Los Angeles: Warren Buffett’s Berkshire Hathaway Inc has agreed to sell its newspaper business to Lee Enterprises Inc for $140 million in cash, abandoning an industry the billionaire investor had long defended even as its financial prospects deteriorated.
The transaction includes 31 daily newspapers and 49 weeklies including the daily ‘Omaha World-Herald’ in Berkshire’s hometown in Nebraska, ‘Buffalo News’ in New York, ‘Richmond Times-Dispatch’ in Virginia and ‘Tulsa World’ in Oklahoma.
Lee owns 50 daily newspapers including the ‘St Louis Post-Dispatch’, and has since July 2018 managed Berkshire’s papers other than the ‘Buffalo News’, which Berkshire bought in 1977.

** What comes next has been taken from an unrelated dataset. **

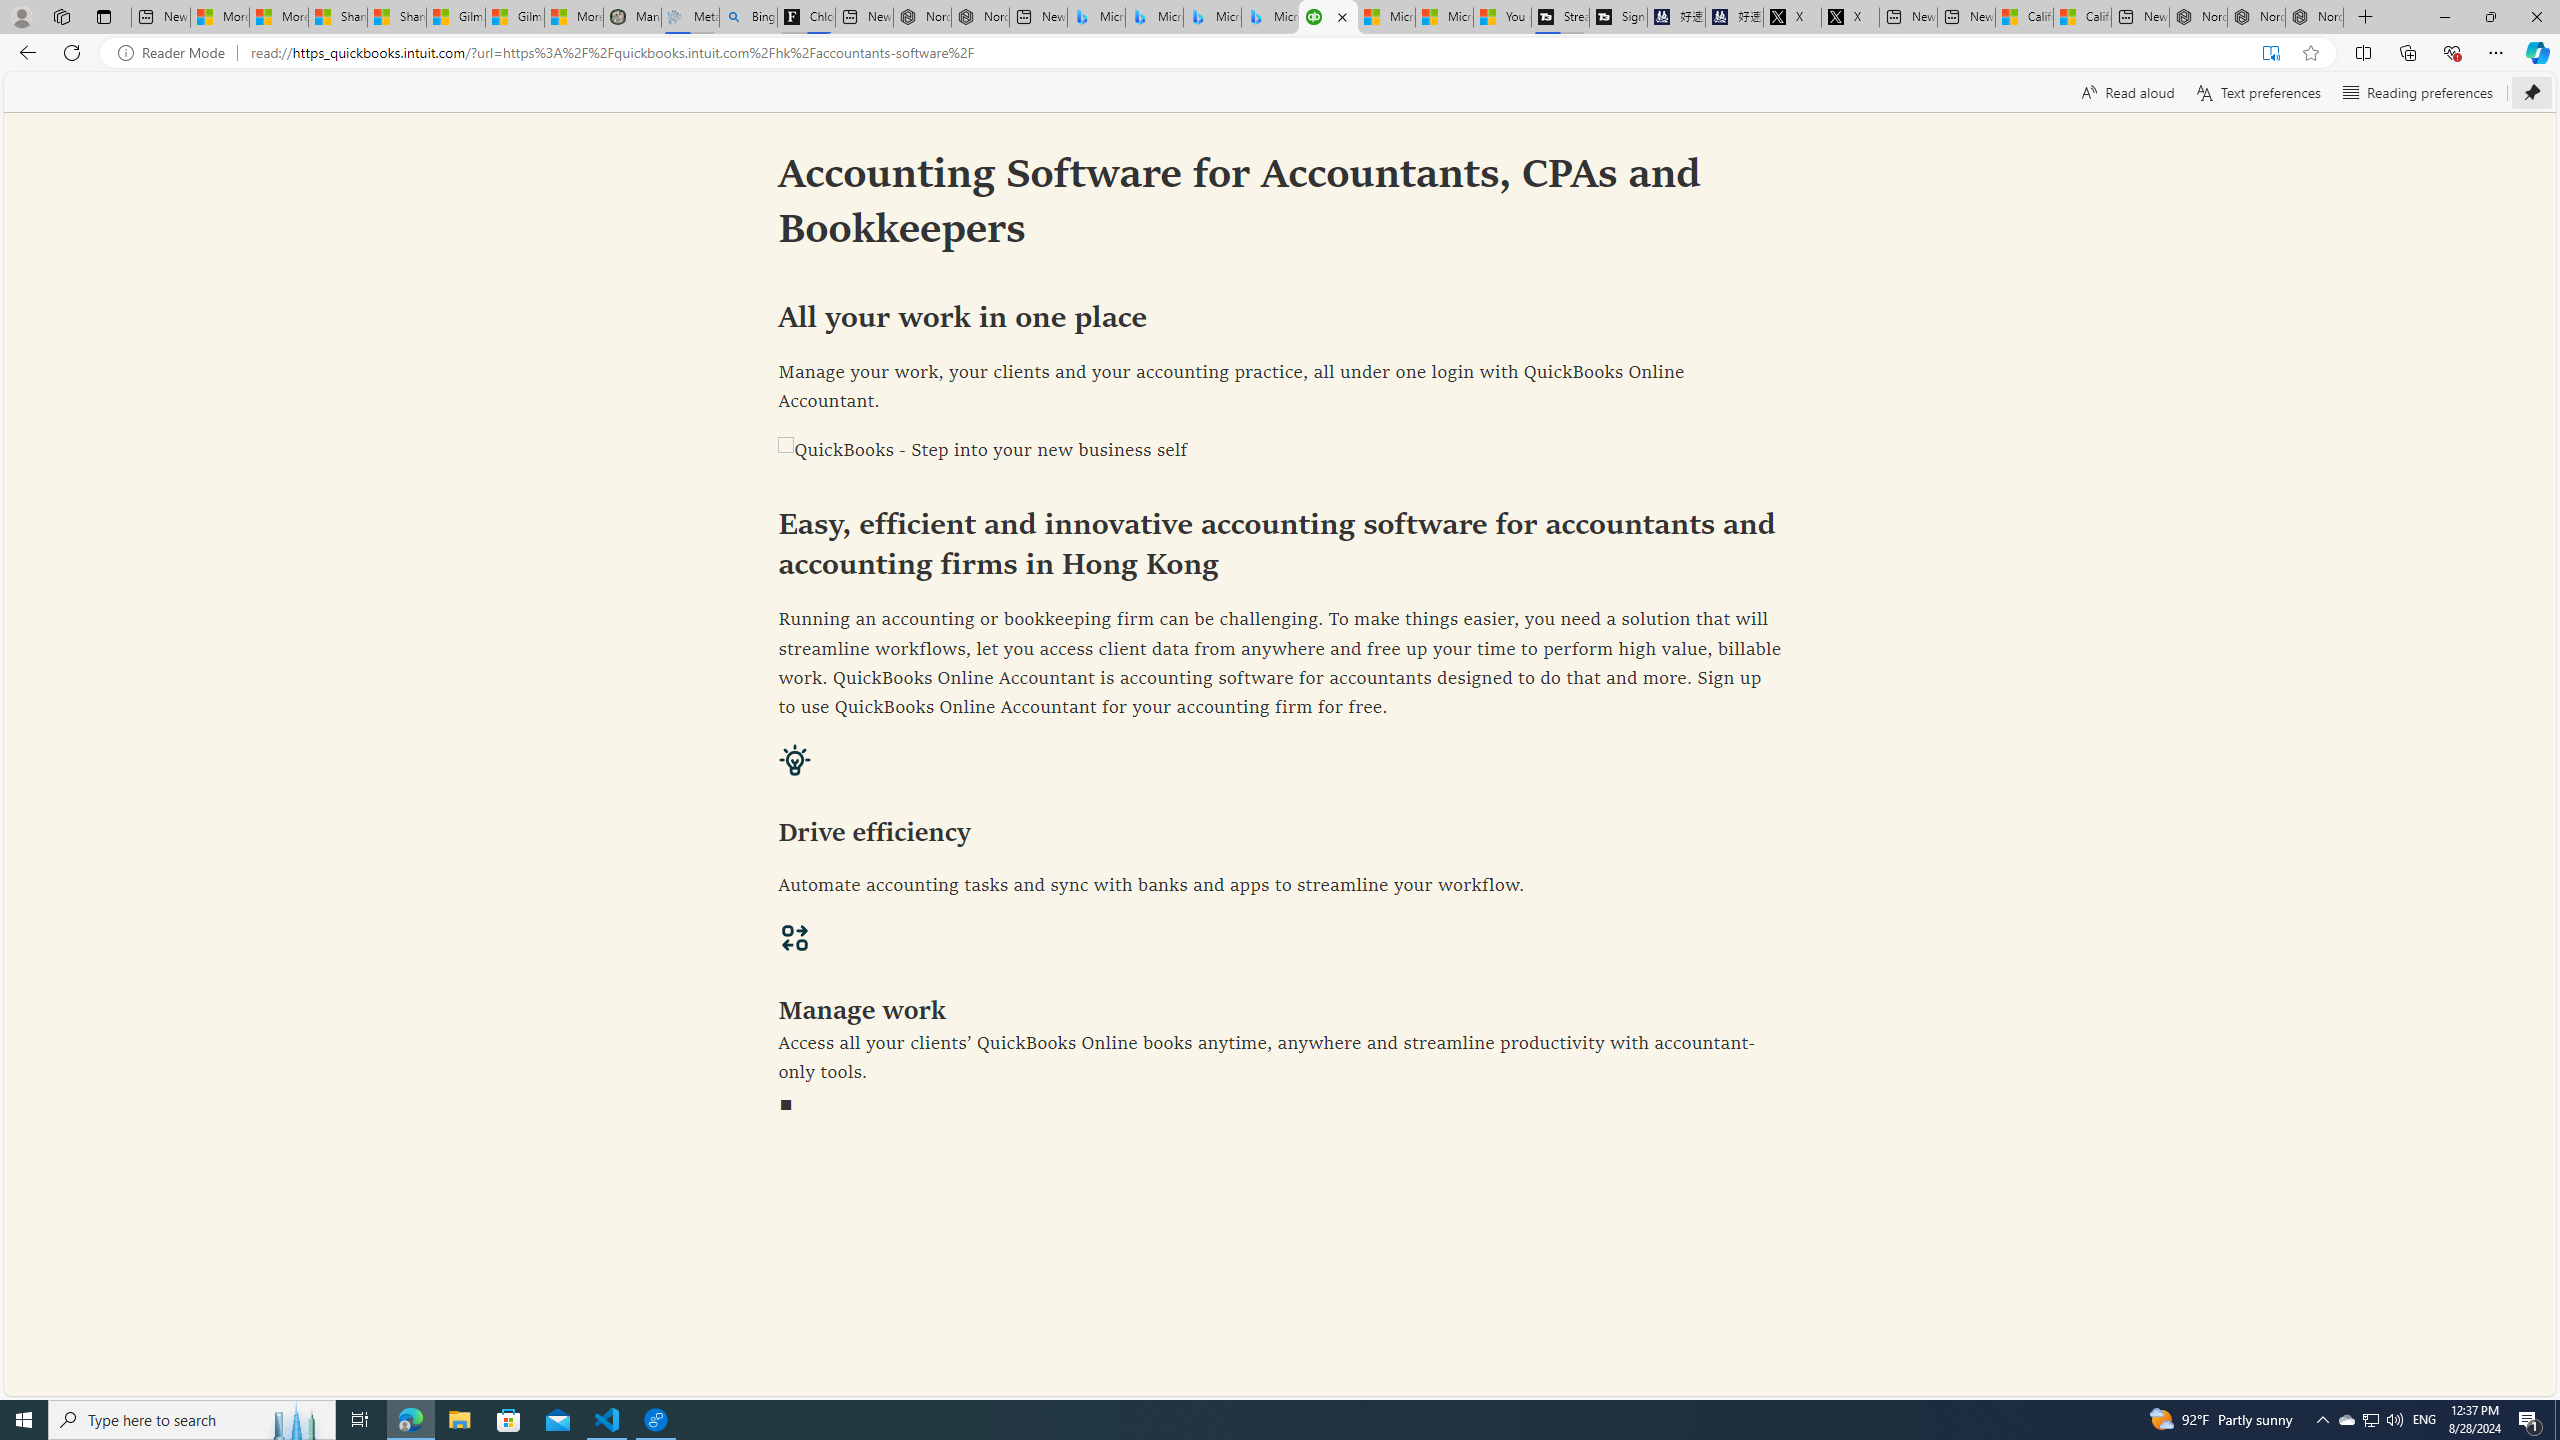 This screenshot has height=1440, width=2560. Describe the element at coordinates (2270, 53) in the screenshot. I see `Exit Immersive Reader (F9)` at that location.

As part of the transaction, Berkshire will also become Lee’s sole lender, refinancing the Davenport, Iowa-based company’s existing debt and lending $576 million at a 9% interest rate.
A closing is expected in mid-March. Lee shares more than doubled in early trading Wednesday and were last up 67 per cent at $2.10.
Berkshire has more than 90 operating businesses such as the BNSF railroad and Geico auto insurer, and bought most of its newspapers in the last decade.
While newspapers are a small part of the conglomerate, it nonetheless remains unusual for Buffett, who delivered newspapers as a teenager, to sell an entire operating business.
Buffett told shareholders on Berkshire’s website that he has ‘no interest at all’ in selling good businesses, and is ‘very reluctant to sell sub-par businesses’ expected to generate cash, be run well and have good labor relations. But he has lamented the newspaper industry’s decline, as the Internet deprives traditional newspapers of revenue streams.
Employment in Berkshire’s newspaper units fell 23% to 3,685 at the end of 2018 from 4,761 three years earlier. The World-Herald was not spared also. Dozens of jobs have been eliminated, including nearly all its business reporters, and the newspaper no longer covers Berkshire frequently. Journalists there voted to unionise in October 2018.